Bay of Silence, the 1986 psychological thriller, sticks out from her customary genre and has been her only venture into crime fiction.
At the time that I wrote Bay of Silence I was on the verge of a nervous breakdown. I was falling apart and very worried something would happen to Iseult. I wrote the book as a kind of therapy to deal with things.
She was dogged by her former South American family’s continued pursuit of Iseult. She felt herself watched. Wherever she lived, whether in England, Wales or Italy, it seemed a shadow followed; moved when she moved. Despite all her prowess and pluck, layers of struggle and ongoing anxiety had built up over the years.
They felt Iseult belonged to them and wanted to take her to live with them in Venezuela. I’d almost gone into hiding. I’d moved to an extremely simple, isolated little village on the coast of Normandy. It was a peculiar place. There was a nuclear reactor on the outskirts. While we were there Iseult was abducted. She was a young child at the time. She wasn’t harmed and she was found quickly, but the episode and the period surrounding it was terrifying.
Although the plot in Bay of Silence is not a literal retelling of that episode, the thriller bears similarities and writing it was her way of working through the trauma. The manuscript became a screenplay by Caroline Goodall. In August 2020 it was released as a movie of the same name.
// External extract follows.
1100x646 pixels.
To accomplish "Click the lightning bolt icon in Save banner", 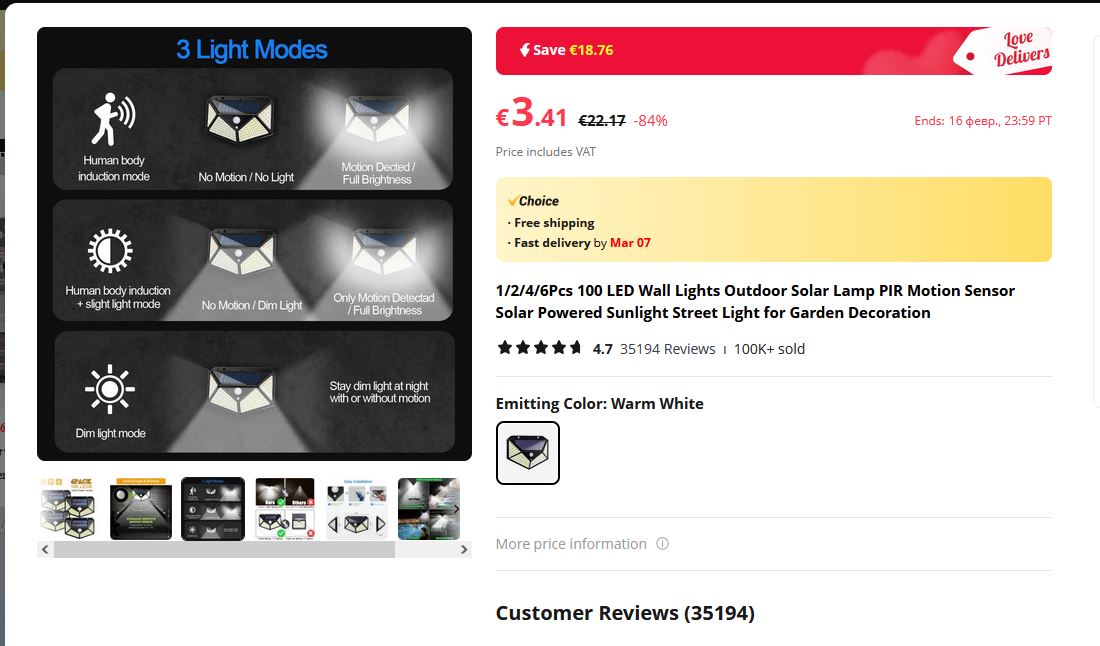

Actors Claes Bang, Olga Kurylenko, Alice Krige, Assaad Bouab and Brian Cox take the lead roles.
Putting Normandy firmly behind her, she returned to England and kept writing. A growing literary following buoyed her spirits. Soon her personal life looked up. She married her good friend, Robbie Duff Scott, an artist she’d originally met when she commissioned him to paint her portrait.
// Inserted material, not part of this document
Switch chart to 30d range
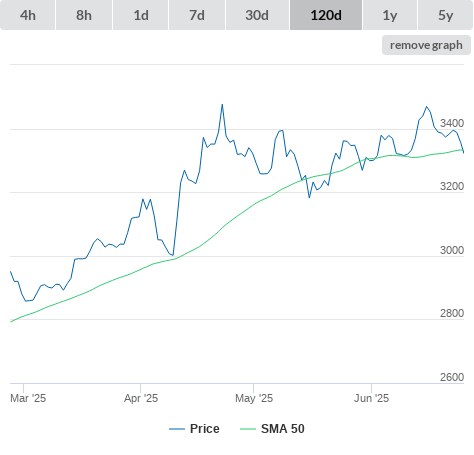(257, 15)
We had such fun together but a relationship between two artists isn’t necessarily a good idea. It can get competitive. After 17 years I had to concede that we should never have married.
Exhausted by another divorce and now heavily in debt, she did what she’d always done. She vowed never again, got up, brushed herself off and moved on. This time she decamped to Amsterdam to set up a film company. Within days of landing she met Dutch war correspondent Mees van Deth. Soon afterward they traveled to Mozambique’s Mossuril Peninsula to make a film. They fell in love with the place and with one another and have never left.
I’ve had a strange and interesting life, but nothing I’ve done approaches the exoticness of Mees’s adventures. Finally, when I stopped looking for the perfect partner, I realised I’d found him.
In Mozambique Mysteries, her book about life in Mossuril, she describes the mangrove forest’s champagne-bubbling pure oxygen. There's a decaying Portuguese naval academy with an echoing ballroom and untouched white beaches where she combs for willow pattern porcelain washed ashore from ancient shipwrecks.
Speaking across the wobbly airwaves, she says she misses nothing about Europe apart from books and gardens.
I arrived here with crates and crates of books that had to be hauled in by dhow. Within a year termites had devoured my entire library. Now I read anything I can lay my hands on. I’ve read every word on brochures for diesel generators…
To lose the books collected over a lifetime must be torture. The dearth of bookshops or libraries rubs salt in the wound. Her other great love, gardening, is a challenge in the fierce heat. But there’s a glimmer of hope via her recent involvement in landscaping a new hotel golf course.
These are minor problems in the great scheme, and she’s otherwise happy. Her days are filled with her partner, her family and several community programs she started.
Until I came to Mossuril, I went through life in an almost constant daydream, haphazardly stumbling from one mistake to the next.